# Action item A:
List the titles of the six numbered sections in the Docker image optimization post, in the order they appear.
# Action item B:
Write out the part of the Docker image optimization post from "6. Security Best" to "in production environments.", word for word.
# Action item C:
Summarize the Docker image optimization post in two sentences.

# Text:
┏━━
Phu Bao
Back to Blog List
Optimizing Docker Images for Production
July 22, 2024
Docker
Optimization
DevOps
Best Practices
Security

Optimizing Docker images is crucial for faster builds, reduced attack surface, and efficient deployments. In production, a bloated image can slow down CI/CD pipelines and increase security risks. Here are some best practices to help you create lean, secure, and performant Docker images.

1. Use Official and Minimal Base Images

Start with official images from Docker Hub and prefer minimal distributions like alpine when possible. For example, node:18-alpine is much smaller than node:18.

2. Multi-Stage Builds

Multi-stage builds allow you to separate build dependencies from runtime, resulting in smaller final images. Here’s an example for a Node.js app:


# Stage 1: Build
FROM node:18-alpine AS builder
WORKDIR /app
COPY package*.json ./
RUN npm ci --only=production
COPY . .
RUN npm run build

# Stage 2: Production
FROM node:18-alpine
WORKDIR /app
COPY --from=builder /app/dist ./dist
COPY --from=builder /app/node_modules ./node_modules
CMD ["node", "dist/index.js"]

3. Minimize Layers and Remove Unnecessary Files

Each RUN, COPY, or ADD creates a new layer. Combine commands where possible and remove files you don’t need in production (like docs, tests, or build caches).


RUN npm ci --only=production \
  && npm cache clean --force \
  && rm -rf /tmp/*

4. Use .dockerignore

Just like .gitignore, a .dockerignore file prevents unnecessary files (like node_modules, logs, or local configs) from being copied into the image, reducing build context size and improving build speed.


node_modules
npm-debug.log
Dockerfile*
.dockerignore
.git
.gitignore
tests
*.md

5. Pin Dependencies and Versions

Always pin your base image and package versions to avoid unexpected changes and ensure reproducible builds. For example: FROM node:18.17.0-alpine.

6. Security Best Practices

  • Run as a non-root user in production images.
  • Scan images for vulnerabilities using tools like docker scan or trivy.
  • Keep images up to date with security patches.
  • Minimize installed packages to reduce attack surface.

Conclusion

By following these practices, you’ll create Docker images that are smaller, faster, and more secure—leading to better performance and safer deployments in production environments.
┗━━
# Given data:
┏━━
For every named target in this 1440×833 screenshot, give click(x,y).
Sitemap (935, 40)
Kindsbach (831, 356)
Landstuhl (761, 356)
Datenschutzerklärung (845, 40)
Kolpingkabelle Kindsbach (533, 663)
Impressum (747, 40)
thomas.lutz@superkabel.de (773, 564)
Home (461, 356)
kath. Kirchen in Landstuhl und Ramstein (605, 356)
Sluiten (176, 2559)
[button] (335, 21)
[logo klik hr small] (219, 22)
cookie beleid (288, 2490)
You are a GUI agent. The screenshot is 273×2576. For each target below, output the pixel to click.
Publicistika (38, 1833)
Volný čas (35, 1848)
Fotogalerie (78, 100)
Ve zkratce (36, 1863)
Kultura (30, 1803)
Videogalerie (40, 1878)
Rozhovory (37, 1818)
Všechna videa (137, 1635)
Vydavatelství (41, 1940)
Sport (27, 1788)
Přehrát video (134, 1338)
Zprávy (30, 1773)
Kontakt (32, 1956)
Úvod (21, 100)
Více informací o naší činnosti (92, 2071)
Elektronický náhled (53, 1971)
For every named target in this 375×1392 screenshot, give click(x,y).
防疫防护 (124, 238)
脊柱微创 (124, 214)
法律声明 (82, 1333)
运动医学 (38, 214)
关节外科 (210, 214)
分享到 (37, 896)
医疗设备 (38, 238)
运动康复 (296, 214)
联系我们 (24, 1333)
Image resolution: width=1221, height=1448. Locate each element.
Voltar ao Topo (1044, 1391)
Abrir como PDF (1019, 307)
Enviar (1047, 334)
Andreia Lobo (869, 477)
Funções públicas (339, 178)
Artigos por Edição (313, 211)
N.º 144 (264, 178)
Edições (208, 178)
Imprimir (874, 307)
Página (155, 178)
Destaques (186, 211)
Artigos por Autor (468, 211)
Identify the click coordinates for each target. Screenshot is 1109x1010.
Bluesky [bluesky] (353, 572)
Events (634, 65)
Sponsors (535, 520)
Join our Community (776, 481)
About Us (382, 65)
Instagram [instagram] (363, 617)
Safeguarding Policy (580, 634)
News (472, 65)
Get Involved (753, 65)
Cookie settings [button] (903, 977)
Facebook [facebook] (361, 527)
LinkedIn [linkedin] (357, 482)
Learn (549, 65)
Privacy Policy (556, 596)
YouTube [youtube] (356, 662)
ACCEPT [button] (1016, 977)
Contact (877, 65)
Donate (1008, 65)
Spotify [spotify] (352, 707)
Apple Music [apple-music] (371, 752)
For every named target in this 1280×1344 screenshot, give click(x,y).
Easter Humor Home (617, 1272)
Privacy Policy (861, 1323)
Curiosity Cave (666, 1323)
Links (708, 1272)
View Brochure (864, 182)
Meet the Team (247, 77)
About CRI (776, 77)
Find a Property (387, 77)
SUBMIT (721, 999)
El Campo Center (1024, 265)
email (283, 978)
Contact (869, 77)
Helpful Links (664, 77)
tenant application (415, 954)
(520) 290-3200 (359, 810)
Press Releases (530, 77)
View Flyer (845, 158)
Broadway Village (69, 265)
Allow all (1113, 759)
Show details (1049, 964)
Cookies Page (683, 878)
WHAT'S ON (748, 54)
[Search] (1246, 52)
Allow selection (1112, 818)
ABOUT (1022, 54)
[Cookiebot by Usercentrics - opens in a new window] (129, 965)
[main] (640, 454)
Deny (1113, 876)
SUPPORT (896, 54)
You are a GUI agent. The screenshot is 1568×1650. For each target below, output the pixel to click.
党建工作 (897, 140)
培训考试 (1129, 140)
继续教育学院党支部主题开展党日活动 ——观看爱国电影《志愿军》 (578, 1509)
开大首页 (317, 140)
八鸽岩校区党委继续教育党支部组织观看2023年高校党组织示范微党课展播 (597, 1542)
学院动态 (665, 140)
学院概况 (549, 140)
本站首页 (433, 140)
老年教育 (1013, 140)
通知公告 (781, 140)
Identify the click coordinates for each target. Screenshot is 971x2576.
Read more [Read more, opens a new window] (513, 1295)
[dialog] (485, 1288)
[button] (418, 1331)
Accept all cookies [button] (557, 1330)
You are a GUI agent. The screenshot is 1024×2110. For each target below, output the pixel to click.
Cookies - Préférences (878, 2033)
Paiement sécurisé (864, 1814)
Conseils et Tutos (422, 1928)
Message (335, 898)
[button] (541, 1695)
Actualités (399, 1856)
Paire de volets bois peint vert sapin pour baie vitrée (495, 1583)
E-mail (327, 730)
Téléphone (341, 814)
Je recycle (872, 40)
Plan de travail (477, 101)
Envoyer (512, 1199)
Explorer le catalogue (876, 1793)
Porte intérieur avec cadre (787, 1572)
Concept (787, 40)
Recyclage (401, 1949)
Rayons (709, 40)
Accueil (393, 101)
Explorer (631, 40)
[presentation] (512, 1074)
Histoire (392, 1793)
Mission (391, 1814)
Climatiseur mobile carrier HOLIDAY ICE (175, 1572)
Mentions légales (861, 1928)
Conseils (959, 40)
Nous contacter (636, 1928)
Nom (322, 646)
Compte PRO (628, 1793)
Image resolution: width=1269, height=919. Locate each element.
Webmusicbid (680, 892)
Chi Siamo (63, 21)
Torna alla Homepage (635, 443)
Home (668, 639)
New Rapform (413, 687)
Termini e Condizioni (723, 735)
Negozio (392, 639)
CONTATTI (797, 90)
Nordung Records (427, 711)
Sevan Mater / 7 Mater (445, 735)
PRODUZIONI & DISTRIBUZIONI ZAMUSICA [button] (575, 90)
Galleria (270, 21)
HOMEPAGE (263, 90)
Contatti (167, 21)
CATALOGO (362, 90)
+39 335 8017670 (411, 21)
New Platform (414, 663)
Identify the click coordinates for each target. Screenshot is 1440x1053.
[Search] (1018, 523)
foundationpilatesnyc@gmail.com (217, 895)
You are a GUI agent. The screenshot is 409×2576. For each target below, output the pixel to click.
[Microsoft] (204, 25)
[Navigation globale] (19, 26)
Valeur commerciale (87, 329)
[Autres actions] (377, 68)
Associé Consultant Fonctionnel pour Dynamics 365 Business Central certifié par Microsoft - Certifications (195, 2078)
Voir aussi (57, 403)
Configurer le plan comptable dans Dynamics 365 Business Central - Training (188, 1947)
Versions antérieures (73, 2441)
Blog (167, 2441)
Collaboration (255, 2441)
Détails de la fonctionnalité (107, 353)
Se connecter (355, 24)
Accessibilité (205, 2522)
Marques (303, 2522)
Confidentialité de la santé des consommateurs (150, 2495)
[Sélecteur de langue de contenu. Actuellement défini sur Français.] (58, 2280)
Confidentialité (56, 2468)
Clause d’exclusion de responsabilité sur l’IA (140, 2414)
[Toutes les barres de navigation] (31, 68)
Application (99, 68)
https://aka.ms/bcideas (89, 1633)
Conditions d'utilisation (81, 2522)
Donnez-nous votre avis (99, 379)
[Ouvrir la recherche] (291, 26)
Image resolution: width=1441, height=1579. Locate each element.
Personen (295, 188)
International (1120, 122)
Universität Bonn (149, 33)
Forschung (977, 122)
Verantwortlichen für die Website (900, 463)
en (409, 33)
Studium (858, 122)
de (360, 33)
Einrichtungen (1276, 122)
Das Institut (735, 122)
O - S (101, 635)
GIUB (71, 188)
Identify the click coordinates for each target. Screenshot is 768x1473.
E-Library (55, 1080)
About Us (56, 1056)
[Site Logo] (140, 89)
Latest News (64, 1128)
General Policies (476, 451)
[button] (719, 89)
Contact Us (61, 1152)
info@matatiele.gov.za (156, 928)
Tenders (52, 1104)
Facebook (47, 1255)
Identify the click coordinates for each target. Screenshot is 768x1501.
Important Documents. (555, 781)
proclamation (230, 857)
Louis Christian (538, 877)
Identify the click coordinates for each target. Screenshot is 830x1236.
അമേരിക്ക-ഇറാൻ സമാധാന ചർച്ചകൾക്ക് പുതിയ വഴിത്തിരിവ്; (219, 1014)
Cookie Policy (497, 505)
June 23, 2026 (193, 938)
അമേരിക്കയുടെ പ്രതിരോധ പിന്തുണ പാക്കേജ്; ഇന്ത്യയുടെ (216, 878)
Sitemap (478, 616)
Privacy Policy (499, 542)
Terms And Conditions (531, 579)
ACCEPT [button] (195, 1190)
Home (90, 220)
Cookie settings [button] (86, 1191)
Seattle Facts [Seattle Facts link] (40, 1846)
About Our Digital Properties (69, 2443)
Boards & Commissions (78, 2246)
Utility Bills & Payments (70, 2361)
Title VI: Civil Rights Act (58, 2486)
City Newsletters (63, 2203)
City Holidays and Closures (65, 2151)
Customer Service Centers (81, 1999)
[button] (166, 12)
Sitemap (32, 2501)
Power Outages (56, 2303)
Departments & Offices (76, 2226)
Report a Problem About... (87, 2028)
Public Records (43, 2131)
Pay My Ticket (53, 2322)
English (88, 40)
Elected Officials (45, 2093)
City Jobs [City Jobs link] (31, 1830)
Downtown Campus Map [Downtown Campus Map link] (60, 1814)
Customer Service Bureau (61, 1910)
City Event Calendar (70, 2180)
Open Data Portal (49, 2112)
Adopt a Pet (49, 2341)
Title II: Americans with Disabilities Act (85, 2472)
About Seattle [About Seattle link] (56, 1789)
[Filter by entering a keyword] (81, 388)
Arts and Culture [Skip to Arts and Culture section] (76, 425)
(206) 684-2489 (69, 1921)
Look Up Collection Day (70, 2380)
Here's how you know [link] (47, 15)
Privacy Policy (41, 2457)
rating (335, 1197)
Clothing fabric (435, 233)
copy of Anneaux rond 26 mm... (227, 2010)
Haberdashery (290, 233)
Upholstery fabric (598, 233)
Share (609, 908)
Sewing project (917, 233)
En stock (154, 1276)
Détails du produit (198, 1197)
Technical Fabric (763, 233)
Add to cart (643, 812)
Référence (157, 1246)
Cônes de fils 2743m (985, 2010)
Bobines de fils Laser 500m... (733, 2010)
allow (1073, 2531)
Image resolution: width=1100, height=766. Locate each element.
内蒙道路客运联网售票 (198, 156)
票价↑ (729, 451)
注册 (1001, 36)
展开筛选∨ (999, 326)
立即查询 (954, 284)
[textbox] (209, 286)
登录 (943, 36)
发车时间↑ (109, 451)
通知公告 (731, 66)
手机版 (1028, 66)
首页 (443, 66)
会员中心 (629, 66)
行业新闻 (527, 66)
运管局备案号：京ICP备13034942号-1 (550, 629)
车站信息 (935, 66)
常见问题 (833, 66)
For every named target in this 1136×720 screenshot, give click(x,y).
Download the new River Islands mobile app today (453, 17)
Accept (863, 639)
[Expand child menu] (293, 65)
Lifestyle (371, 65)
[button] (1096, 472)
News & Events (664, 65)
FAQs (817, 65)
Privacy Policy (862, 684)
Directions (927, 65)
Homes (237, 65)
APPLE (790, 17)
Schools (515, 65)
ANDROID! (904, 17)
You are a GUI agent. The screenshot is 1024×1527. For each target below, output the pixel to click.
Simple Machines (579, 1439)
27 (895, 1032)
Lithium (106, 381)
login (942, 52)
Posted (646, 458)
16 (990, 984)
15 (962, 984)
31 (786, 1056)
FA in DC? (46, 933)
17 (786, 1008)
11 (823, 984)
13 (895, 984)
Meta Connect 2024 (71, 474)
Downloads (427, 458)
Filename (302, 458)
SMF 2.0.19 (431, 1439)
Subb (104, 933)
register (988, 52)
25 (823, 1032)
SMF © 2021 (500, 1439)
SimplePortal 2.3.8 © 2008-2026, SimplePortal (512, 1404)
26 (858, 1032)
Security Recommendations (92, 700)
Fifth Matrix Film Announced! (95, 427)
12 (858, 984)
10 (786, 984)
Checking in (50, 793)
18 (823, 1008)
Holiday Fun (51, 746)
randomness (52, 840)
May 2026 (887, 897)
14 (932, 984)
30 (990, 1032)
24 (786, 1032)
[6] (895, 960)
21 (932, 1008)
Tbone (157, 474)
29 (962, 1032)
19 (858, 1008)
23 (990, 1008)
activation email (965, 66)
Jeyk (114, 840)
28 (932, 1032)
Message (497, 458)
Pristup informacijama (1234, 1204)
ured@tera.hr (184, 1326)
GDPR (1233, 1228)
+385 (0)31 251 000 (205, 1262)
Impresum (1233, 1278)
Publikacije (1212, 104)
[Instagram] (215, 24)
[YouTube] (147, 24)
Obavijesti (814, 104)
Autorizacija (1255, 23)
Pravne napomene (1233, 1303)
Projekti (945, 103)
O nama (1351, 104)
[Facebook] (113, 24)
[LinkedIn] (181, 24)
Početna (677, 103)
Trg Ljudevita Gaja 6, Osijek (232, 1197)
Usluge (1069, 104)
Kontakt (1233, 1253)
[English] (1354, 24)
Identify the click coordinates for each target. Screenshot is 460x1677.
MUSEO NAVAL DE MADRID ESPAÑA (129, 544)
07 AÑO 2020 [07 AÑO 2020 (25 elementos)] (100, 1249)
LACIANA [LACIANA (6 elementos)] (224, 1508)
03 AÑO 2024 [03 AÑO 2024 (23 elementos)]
┗━━
# Exercise output A:
1. Use Official and Minimal Base Images
2. Multi-Stage Builds
3. Minimize Layers and Remove Unnecessary Files
4. Use .dockerignore
5. Pin Dependencies and Versions
6. Security Best Practices

# Exercise output B:
6. Security Best Practices

  • Run as a non-root user in production images.
  • Scan images for vulnerabilities using tools like docker scan or trivy.
  • Keep images up to date with security patches.
  • Minimize installed packages to reduce attack surface.

Conclusion

By following these practices, you’ll create Docker images that are smaller, faster, and more secure—leading to better performance and safer deployments in production environments.

# Exercise output C:
Optimizing Docker images gives faster builds, a reduced attack surface and efficient deployments, and the post lists best practices for making images lean, secure and performant. These practices are using official minimal base images, multi-stage builds, fewer layers with unneeded files removed, a .dockerignore file, pinned versions, and security measures such as running as a non-root user and scanning for vulnerabilities.